Biogeografia: um mundo de mudanças

Nossa colaboradora Lucy Souza, nessa sua segunda postagem no blog, explica conceitos básicos de “Biogeografia”, a ciência que estuda a distribuição espacial das espécies e ecossistemas ao longo do tempo. Com muito conhecimento da causa e um diálogo crítico e consciente, Lucy vai introduzir-lo a uma nova forma de enxergar o mundo:

Mapa do mundo retirado do livro "The geographical distribution of Animals", mostrando as seis regiões biogeográficas definidas por Alfred R. Wallace (1876).
Mapa do mundo retirado do livro “The geographical distribution of Animals”, mostrando as seis regiões biogeográficas definidas por Alfred R. Wallace (1876).

“Todos aqueles que se dedicam à natureza, de forma profissional ou passional, em algum momento já se perguntou como e por que os seres vivos apresentam a distribuição geográfica que observamos. Ao longo dos séculos, milhares de naturalistas, filósofos e até mesmo religiosos se dedicaram a registrar padrões de distribuição e entender os processos que as produziram. Crianças desde cedo já demonstram esse interesse: por exemplo, quem nunca se perguntou o porquê de só haver pingüins no pólo sul e ursos polares no pólo norte? A célebre frase “Terra e Vida evoluem juntos” de autoria do botânico Leon C. M. Croizat (1894-1982), famosa por seu grande impacto na ciência, pode nos ajudar a entender essas questões. Mas afinal o que ela quer dizer? O que existe de tão poderoso por trás dessa frase? O que ela esconde em termos de metodologias e proposições de hipóteses? A resposta para tal é bastante complexa e envolve muito mais que o simples acaso ou a vontade de uma entidade superior.

Esta cena é impossível em mais de um aspecto.
Sim, esta cena é impossível em mais de um aspecto.

Vamos nesse post desbravar um pouco sobre o misterioso universo da Biogeografia!

A base da Biogeografia foi bem fundamentada por diversos nomes famosos, como Alexander von Humboldt (1769–1859), Hewett Cottrell Watson (1804–1881), Alphonse de Candolle (1806–1893), Alfred Russel Wallace (1823–1913), Philip Lutley Sclater (1829–1913) e tantos outros nomes (para um melhor aprofundamento, sugiro a leitura do livro de Brown & Lomolino, 2006). A Biogeografia, para início da nossa conversa, é uma ciência que busca principalmente estudar a distribuição dos seres vivos no espaço e no tempo, e detectar os padrões deixados pelos mesmos. O estudo de processos como isolamento, colonização, especiação, extinção, etc, são importantes ferramentas. Como podemos perceber, trata-se de uma ciência multidisciplinar, integrativa – mas que infelizmente, possui uma grande perda de informações devido a sua essência visivelmente histórica.

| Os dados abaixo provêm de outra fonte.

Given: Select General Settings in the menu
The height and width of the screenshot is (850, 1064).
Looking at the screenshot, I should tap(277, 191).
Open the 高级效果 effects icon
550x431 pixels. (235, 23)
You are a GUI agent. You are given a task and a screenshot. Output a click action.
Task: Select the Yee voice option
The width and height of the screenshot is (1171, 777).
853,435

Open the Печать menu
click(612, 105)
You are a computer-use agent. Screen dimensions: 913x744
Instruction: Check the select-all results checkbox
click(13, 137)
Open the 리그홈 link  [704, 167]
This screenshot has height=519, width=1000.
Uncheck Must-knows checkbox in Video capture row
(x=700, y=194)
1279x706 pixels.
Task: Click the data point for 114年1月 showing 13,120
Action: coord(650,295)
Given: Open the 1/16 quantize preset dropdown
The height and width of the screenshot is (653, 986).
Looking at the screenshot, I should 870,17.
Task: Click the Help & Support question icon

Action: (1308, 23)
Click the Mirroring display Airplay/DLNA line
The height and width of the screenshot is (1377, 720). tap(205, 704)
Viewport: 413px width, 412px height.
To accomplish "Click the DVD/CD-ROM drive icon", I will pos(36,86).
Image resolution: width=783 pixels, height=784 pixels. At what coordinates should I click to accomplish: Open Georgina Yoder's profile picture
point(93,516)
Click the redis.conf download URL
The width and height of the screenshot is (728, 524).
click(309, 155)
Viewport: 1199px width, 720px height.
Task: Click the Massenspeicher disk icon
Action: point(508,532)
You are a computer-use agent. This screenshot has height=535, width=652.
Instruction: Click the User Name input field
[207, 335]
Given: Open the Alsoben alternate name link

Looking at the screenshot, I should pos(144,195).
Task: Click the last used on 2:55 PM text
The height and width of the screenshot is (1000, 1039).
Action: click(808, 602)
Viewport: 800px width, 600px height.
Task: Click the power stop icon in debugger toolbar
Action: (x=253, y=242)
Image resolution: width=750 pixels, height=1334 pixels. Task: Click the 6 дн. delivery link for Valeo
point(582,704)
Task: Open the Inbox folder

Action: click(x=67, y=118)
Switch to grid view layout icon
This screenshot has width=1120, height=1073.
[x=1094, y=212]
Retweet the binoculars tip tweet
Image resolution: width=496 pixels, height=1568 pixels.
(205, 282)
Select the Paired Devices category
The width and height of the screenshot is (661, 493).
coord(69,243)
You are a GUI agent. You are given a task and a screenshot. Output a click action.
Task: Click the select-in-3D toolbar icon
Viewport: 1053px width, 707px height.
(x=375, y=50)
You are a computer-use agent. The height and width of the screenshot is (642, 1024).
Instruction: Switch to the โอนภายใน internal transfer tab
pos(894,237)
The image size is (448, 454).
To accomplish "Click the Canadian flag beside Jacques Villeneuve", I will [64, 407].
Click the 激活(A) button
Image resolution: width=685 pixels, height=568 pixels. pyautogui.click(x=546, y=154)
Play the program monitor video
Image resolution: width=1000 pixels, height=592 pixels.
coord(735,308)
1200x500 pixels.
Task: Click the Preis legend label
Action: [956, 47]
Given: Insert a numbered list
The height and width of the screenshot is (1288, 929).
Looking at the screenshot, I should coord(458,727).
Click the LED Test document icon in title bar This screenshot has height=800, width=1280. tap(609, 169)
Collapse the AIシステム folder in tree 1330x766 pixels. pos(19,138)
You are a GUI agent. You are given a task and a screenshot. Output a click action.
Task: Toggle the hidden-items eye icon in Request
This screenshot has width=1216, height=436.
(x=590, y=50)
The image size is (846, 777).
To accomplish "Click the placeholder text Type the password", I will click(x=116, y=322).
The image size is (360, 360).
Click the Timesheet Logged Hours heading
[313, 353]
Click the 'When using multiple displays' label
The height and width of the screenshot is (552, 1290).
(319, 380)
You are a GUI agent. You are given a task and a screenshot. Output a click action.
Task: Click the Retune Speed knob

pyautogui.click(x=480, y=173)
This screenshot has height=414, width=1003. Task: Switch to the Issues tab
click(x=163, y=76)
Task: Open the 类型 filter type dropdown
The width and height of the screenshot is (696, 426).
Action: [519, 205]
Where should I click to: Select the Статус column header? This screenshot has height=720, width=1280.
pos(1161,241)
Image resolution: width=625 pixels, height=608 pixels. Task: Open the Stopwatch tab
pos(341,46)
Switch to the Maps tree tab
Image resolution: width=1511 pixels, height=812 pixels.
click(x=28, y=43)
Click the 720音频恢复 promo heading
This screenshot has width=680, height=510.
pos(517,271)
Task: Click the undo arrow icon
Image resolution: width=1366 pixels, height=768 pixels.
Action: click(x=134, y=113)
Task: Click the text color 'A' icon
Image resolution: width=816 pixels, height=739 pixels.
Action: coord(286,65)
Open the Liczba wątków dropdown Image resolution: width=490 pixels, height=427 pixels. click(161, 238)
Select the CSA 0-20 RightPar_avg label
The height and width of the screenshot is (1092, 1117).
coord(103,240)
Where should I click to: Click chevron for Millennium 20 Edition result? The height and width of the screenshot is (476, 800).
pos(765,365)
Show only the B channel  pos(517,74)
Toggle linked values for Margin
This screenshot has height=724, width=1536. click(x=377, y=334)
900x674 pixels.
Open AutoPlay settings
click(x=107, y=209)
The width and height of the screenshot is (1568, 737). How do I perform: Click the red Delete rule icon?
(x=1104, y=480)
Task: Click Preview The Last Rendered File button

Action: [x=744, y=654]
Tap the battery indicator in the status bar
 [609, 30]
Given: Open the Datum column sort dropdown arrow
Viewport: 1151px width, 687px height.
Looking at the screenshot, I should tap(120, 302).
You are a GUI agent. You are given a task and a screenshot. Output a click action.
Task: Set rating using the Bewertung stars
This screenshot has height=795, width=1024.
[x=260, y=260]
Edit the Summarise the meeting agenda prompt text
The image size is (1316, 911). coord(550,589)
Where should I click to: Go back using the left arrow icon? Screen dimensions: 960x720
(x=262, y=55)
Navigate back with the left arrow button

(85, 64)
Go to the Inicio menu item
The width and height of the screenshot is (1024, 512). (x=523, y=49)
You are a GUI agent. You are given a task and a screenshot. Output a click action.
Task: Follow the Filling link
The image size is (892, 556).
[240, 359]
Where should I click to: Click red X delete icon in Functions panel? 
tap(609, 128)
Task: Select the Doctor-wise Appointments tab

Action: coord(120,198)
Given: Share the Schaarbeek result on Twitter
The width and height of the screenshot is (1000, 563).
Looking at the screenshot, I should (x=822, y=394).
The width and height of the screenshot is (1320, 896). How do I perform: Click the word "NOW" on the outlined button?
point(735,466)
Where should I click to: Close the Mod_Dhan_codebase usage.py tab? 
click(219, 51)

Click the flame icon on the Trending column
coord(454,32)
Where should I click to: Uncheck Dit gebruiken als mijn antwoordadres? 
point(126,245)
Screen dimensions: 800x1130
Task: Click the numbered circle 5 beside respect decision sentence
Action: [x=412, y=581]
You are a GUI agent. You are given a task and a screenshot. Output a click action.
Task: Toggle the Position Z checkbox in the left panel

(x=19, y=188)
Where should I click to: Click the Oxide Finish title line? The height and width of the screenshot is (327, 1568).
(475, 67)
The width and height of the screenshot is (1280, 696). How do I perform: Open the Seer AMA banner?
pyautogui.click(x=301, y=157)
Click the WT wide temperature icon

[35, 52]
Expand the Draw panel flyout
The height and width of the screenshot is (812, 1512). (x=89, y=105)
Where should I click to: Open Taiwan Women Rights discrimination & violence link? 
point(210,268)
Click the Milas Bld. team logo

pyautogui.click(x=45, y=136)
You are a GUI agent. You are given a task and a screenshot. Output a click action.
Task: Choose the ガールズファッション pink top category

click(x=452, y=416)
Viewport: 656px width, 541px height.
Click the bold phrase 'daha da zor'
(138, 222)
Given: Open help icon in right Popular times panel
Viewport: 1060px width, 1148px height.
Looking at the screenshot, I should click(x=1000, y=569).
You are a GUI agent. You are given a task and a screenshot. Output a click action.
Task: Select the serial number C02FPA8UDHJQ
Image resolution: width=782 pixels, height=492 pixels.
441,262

Antes de tentarmos responder uma pergunta biogeográfica é fundamental que entendamos a sua origem e seu real significado, é necessário, portanto, o estudo dos aspectos filosóficos que regem tal pergunta.

A biogeografia é tradicionalmente subdividida em duas categorias (De Candolle, 1820): a Biogeografia Histórica e a Biogeografia Ecológica. A proposição de uma terceira, a Paleobiogeografia, originalmente proposta por Furon (1961) como um sinônimo da Biogeografia Histórica, porém foi rapidamente adotada por Paleontólogos, especialmente aqueles que trabalham com grupos que não tem nenhum representante atual. O termo Paleobiogegrafia foi brevemente difundindo por Lieberman (2003), num célebre trabalho que destaca a importância dos fósseis para a detecção e discussão de padrões biogeográficos. Em suma, as em três categorias se encontram melhor explicadas abaixo (sensu Brown & Lomolino, 2006):

– Biogeografia histórica: busca reconstruir a “origem” (entenda por: conquista de determinada região geográfica), dispersão e extinção dos seres vivos;

– Biogeografia ecológica: busca explicar a distribuição atual dos seres vivos levando em consideração suas interações entre organismos e ambiente;

– Paleobiogeografia: busca explicar a distribuição observada em organismos fósseis.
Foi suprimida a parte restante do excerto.